[two_third_last]The more we uncover cases such as this one, the angrier we get. Back in 1992, twenty years ago, an article in The Journal of Arthroplasty, showed that a 76-year-old man implanted with a hip prosthesis made of metals and plastic stimulated an adverse reaction that required the hip to be removed after 35 months. The patient’s body showed reactions in the tissue surrounding the metallic prosthetic joints and the hip showed evidence of fretting, a form of wear, and corrosion.
In this case report, researchers from the Department of Orthopaedics at the University of Southern California and the Los Angeles Orthopaedic Hospital noted that the hip replacement was made of mixed metals and polyethylene, and was composed of different components from different manufacturers. The reason to mix component parts is that surgeons can get a prosthesis to fit the anatomical requirements of different patients.
This journal report cites sources that go as far back as 1973. The researchers conclude that cobalt and chromium alloy have a corrosion potential similar to that of titanium alloy, while alumina ceramic has a very high corrosion resistance. The junction between the hip ball and the stem at the Morse taper appeared to be especially susceptible to crevice corrosion and fretting as a result of the movement of the patient.

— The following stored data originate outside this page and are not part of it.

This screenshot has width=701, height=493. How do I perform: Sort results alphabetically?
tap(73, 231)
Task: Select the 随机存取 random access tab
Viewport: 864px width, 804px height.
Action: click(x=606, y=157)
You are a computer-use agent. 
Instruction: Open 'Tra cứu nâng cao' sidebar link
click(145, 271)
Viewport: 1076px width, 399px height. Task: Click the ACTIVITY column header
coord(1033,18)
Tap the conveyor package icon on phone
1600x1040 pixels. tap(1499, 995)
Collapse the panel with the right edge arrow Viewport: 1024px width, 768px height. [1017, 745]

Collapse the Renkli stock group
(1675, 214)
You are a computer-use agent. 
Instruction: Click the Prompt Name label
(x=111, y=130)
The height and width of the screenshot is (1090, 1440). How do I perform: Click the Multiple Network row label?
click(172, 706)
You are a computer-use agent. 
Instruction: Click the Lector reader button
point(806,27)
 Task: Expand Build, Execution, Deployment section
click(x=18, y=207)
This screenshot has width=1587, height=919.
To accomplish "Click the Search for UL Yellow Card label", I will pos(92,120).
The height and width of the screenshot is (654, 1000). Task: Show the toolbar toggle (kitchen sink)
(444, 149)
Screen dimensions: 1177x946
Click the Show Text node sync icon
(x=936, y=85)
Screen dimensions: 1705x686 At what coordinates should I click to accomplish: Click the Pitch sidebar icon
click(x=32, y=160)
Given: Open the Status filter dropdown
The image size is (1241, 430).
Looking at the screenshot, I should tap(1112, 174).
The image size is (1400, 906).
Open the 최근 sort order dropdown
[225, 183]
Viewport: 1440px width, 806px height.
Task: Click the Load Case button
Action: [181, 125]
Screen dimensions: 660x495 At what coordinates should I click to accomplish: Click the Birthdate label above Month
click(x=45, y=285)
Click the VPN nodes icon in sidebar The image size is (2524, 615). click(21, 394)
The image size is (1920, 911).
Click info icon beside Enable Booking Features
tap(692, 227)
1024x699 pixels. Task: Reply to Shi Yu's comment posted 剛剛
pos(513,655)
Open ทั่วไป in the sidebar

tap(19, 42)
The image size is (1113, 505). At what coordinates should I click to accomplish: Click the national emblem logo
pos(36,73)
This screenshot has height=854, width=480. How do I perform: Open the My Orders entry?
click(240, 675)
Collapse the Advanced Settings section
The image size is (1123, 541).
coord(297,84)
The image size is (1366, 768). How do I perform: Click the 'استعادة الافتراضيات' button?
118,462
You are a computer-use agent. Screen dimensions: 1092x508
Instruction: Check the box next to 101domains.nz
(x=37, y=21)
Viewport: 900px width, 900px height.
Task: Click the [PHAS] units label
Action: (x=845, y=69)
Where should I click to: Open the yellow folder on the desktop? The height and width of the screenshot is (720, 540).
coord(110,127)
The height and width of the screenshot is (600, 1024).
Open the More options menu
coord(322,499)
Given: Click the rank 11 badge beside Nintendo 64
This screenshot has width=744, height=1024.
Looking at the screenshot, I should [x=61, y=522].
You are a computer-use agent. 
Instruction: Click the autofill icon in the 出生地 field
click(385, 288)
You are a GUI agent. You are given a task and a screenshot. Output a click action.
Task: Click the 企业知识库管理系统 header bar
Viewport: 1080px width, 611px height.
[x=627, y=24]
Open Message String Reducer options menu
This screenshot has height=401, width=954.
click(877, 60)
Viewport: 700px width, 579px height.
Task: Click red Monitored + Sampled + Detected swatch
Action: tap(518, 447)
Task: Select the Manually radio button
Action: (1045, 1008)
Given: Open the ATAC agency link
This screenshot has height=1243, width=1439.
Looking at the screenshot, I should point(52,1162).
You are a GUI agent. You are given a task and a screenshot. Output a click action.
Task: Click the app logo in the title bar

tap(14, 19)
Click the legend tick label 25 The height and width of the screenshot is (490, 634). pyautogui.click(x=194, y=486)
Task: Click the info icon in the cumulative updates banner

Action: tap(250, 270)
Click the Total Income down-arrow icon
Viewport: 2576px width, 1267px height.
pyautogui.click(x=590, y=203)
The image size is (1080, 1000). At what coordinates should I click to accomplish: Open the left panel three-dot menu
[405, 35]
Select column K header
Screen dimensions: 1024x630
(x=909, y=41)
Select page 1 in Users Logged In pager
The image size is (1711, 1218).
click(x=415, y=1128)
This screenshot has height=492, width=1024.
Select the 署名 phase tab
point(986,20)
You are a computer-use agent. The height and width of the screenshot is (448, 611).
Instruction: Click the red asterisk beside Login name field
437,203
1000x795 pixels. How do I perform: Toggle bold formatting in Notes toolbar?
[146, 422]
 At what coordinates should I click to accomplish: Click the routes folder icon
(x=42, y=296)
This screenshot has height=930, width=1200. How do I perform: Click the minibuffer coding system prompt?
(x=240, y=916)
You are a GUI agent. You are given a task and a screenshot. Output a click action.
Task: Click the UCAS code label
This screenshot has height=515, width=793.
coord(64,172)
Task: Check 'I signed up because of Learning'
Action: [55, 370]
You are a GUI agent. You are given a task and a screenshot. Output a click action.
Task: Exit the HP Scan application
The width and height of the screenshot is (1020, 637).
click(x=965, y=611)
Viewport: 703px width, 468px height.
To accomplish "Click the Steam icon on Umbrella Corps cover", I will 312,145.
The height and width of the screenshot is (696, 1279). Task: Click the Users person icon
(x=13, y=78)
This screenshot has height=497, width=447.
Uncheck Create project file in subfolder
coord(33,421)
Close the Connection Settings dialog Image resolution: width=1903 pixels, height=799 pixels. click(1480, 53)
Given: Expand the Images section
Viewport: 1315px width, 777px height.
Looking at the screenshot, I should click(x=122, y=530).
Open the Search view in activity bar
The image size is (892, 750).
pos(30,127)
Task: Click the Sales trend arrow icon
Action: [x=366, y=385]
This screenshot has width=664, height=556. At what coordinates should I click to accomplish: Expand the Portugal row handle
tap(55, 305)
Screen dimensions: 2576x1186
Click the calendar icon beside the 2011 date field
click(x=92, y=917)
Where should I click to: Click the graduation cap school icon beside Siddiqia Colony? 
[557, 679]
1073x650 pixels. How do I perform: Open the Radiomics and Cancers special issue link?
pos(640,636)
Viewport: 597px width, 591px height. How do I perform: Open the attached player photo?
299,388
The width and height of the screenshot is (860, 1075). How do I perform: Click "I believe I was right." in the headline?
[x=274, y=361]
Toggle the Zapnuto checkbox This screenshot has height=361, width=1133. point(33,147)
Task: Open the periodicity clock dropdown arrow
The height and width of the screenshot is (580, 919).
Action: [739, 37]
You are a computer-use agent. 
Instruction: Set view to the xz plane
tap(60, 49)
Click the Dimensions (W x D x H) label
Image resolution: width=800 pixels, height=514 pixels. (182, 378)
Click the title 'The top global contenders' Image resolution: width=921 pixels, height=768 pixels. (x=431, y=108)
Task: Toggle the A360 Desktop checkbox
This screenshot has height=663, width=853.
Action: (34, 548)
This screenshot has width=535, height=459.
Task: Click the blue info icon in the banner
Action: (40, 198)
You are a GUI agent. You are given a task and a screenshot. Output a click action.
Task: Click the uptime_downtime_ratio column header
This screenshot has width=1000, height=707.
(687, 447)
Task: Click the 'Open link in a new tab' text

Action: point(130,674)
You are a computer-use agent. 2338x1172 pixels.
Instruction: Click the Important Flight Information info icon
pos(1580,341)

As far back as 1978, a published study found mild surface effects from titanium alloy disks implanted in dogs for 30 months resulting in crevice corrosion. Another published review from 1981 found a small opening between the ball and the neck of a cobalt-chromium alloy coupled with a titanium alloy stern. Slight corrosion was obvious, though considered insignificant.
A 1988 published report found deep wear on a retrieved cobalt-chromium femoral stem attributed to defective components made ‘out-of-tolerance’ which resulted in loose fit. A 1988 report found a patient with a metal hip experienced a severe reaction to the surrounding tissues including necrosis, inflammation, fibrosis and osteolysis of the pubic bone. In a patient with a total hip replacement, osteolysis results from metal wear particles leaving debris in the ball and socket joint. The body tries to absorb the debris, whether plastic or metal, which triggers an autoimmune reaction as well as the resorption of bone tissue which can loosen the prosthesis.
As long ago as 1988, scientists were discussing formation of soft-tissue pseudo tumors after uncemented hip arthroplasty. Yet scientists at the U.S. Food and Drug Administration listening to metal hip manufacturers during a June expert panel gathering acted as though they had not heard of these complications. Manufacturers acted as though it was business-as-usual when complications arose.
With almost 40 years worth of scientific papers accumulated on the wear of metal-on-metal and ceramic hip replacement components, why are we still making the same hips that have thousands of patients facing life-altering complications?